A critical path traversal vulnerability in Adobe ColdFusion allows a low-privileged, network-based attacker to read arbitrary files outside the intended access scope without user interaction.
What Is It
CVE-2026-48318 is an Improper Limitation of a Pathname to a Restricted Directory ('Path Traversal') vulnerability (CWE-22) in Adobe ColdFusion that could lead to arbitrary file system read. An attacker could exploit this flaw to access sensitive files and directories outside the intended access scope. Exploitation does not require user interaction, and the scope is changed—meaning the impact can extend beyond the initially vulnerable component.
Why It Matters
The vulnerability carries a CVSS 3.1 base score of 9.9 (CRITICAL) with vector AV:N/AC:L/PR:L/UI:N/S:C/C:H/I:H/A:H. It is exploitable over the network with low attack complexity and only low privileges required.
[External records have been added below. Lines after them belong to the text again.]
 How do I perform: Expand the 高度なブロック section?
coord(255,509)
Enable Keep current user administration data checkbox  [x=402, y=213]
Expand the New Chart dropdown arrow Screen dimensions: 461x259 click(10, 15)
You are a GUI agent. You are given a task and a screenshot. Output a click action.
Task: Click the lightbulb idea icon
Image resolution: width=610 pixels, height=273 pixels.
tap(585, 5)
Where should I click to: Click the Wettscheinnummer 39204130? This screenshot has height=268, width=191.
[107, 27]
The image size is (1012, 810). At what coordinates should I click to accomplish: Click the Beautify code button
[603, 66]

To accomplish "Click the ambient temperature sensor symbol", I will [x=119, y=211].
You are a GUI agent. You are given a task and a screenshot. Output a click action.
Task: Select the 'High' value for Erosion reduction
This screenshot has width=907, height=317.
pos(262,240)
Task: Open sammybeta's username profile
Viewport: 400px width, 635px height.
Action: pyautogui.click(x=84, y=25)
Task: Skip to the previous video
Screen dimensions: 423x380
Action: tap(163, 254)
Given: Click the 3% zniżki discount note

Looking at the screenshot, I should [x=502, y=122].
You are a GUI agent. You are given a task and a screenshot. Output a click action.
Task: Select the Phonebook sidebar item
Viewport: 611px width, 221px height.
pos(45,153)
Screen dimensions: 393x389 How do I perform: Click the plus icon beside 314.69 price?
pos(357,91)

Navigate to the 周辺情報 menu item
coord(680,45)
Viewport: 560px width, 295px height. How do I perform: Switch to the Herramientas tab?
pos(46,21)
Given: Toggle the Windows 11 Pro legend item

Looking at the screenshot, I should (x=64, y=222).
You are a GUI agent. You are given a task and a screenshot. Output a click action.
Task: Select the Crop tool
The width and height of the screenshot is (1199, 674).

Despite being described as an arbitrary file read issue, the record rates confidentiality, integrity, and availability impact all as HIGH, and the changed scope elevates the overall risk. The exploitability score is 3.1 and the impact score is 6.0.
What's Vulnerable
The following Adobe products are affected:
- ColdFusion 2025: versions up to and including update 10 are affected; update 11 is unaffected.
- ColdFusion 2023: versions up to and including update 21 are affected; update 22 is unaffected.
Patch Status
Adobe has published security bulletin APSB26-82 addressing this vulnerability. Remediation is available by updating to a fixed release: ColdFusion 2025 update 11 or ColdFusion 2023 update 22, both of which are listed as unaffected. The supplied source material contains no CISA KEV entry, so there is no confirmation of active exploitation in the data provided.